Lebih dari setengah juta jiwa terpaksa meninggalkan rumah mereka akibat memanasnya situasi di wilayah perbatasan antara Thailand dan Kamboja. Konflik bersenjata yang kembali meletus ini bahkan telah melampaui skala evakuasi pada pertempuran serupa yang terjadi sebelumnya di bulan Juli.
Juru bicara Kementerian Pertahanan Thailand, Surasant Kongsiri, dalam jumpa pers yang dikutip oleh kantor berita AFP, menyatakan bahwa ancaman langsung terhadap warga sipil menjadi alasan utama evakuasi besar-besaran tersebut. “Lebih dari 400.000 orang telah dipindahkan ke tempat yang lebih aman di tujuh provinsi berbeda,” ujarnya pada Rabu (10/12/2025). Ia menambahkan bahwa tindakan pencegahan ini dilakukan agar tidak terulang kembali insiden yang menimpa warga sipil pada bulan Juli 2025.
Di sisi Kamboja, Kementerian Pertahanan mencatat bahwa lebih dari seratus ribu orang telah mengungsi. “Sebanyak 101.229 orang telah dievakuasi ke tempat penampungan yang aman maupun ke rumah kerabat di lima provinsi hingga Selasa malam,” kata juru bicara Kementerian Pertahanan Kamboja, Maly Socheata.

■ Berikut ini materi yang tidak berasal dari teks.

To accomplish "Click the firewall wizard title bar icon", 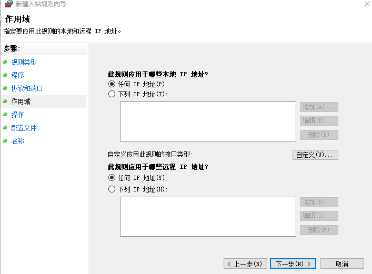I will [9, 4].
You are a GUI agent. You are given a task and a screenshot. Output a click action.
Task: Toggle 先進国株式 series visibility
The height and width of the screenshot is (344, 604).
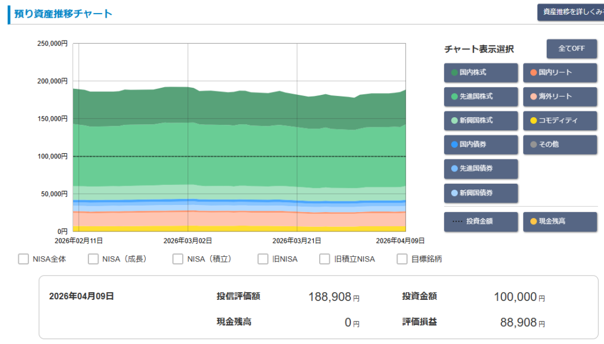(x=481, y=97)
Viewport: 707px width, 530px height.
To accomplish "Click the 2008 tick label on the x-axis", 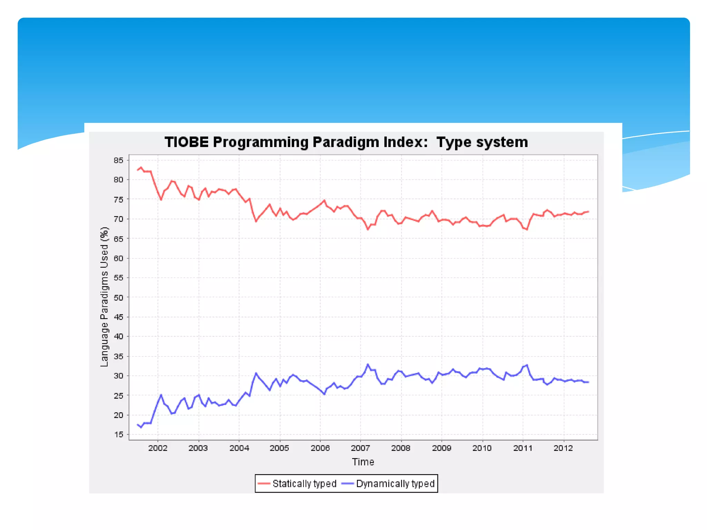I will [401, 448].

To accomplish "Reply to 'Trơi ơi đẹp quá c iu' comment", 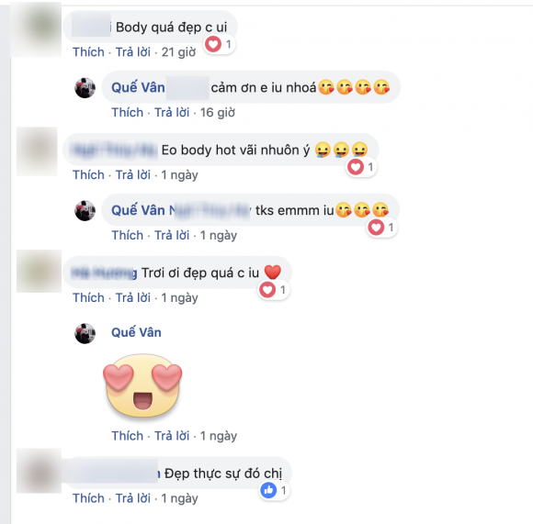I will [x=133, y=298].
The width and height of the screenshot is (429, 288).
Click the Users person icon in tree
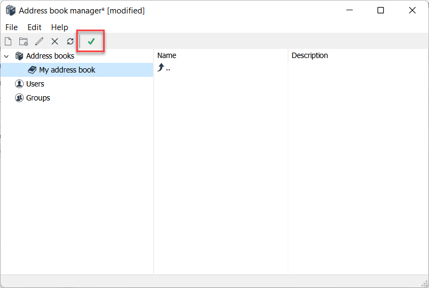(19, 84)
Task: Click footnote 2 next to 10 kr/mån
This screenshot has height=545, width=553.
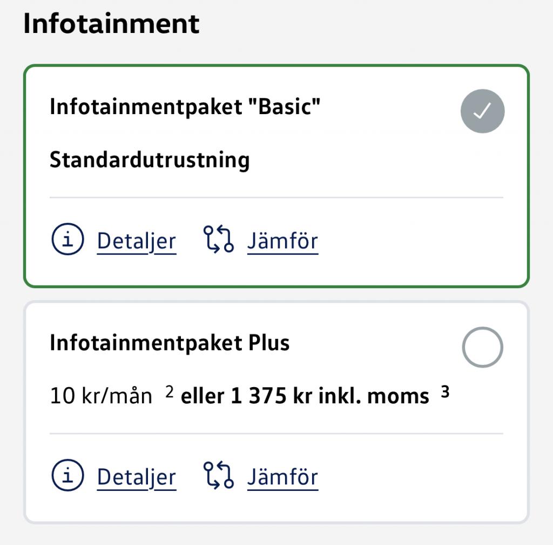Action: point(169,393)
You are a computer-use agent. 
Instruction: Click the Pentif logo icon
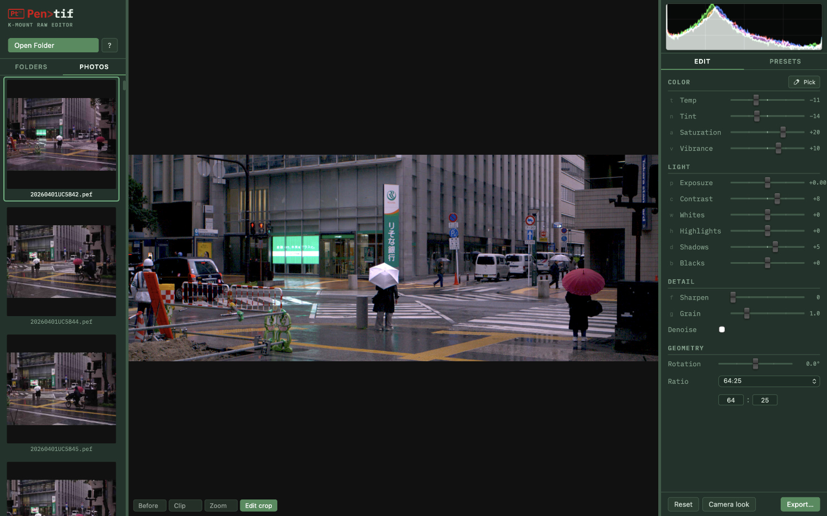16,14
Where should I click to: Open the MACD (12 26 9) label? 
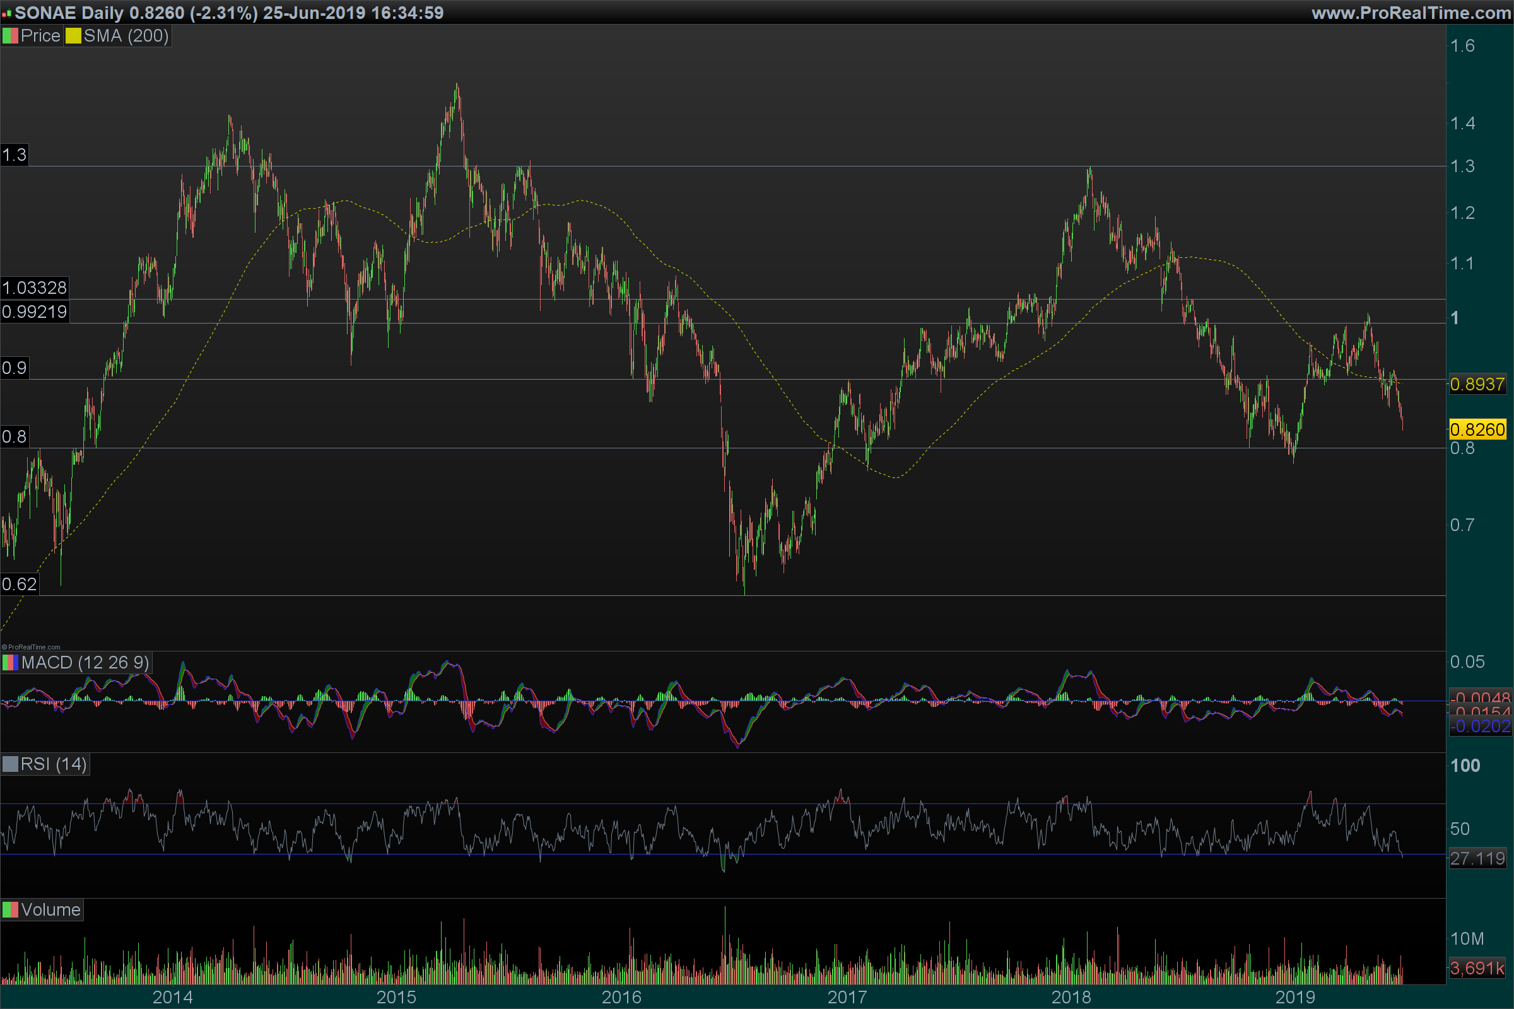click(x=85, y=663)
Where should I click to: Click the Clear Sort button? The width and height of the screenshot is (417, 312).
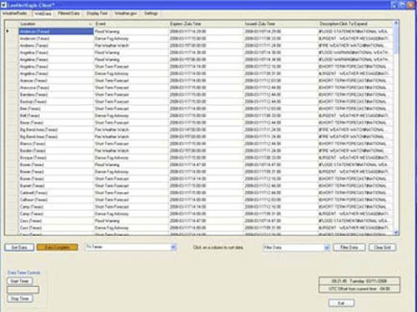pyautogui.click(x=382, y=247)
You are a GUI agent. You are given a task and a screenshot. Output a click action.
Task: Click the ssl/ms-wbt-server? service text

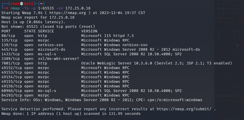[x=58, y=59]
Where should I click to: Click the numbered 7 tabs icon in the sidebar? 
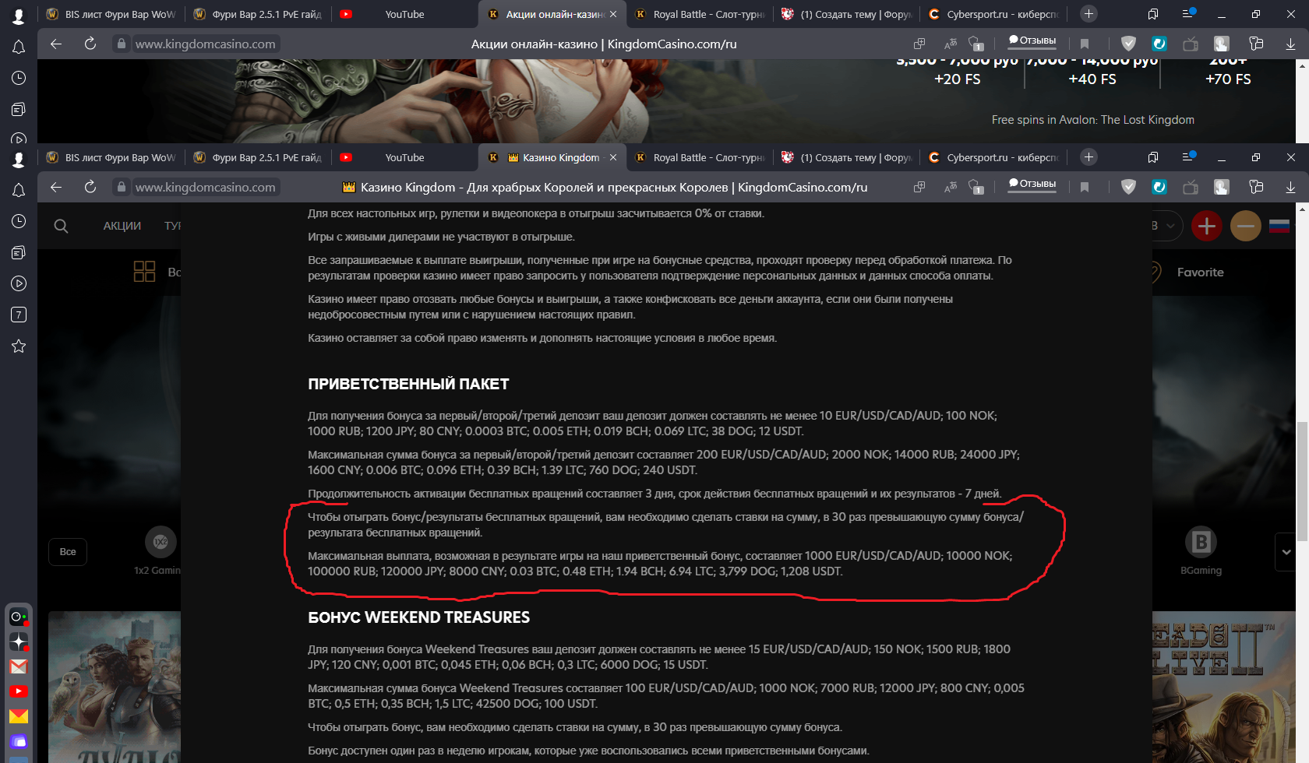(19, 315)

Dampak ketegangan ini tidak hanya terbatas pada sektor kemanusiaan. Dalam tindakan yang mencerminkan kekhawatiran akan keselamatan, Kamboja secara resmi menarik seluruh kontingen atletnya dari SEA Games 2025 yang diselenggarakan di Thailand. Keputusan ini diambil oleh Sekretaris Jenderal Komite SEA Games Kamboja, H E Vath Chamroeun, dengan alasan keamanan yang mendesak. “Dengan berat hati, karena permintaan keluarga para atlet untuk segera kembali, kami harus menarik seluruh delegasi dan segera mengatur kepulangan mereka ke Kamboja,” tulisnya dalam sebuah pernyataan. Awalnya Kamboja hanya menarik diri dari delapan cabang olahraga, namun pada Rabu (10/12) keputusan diperluas hingga mencakup semua atlet.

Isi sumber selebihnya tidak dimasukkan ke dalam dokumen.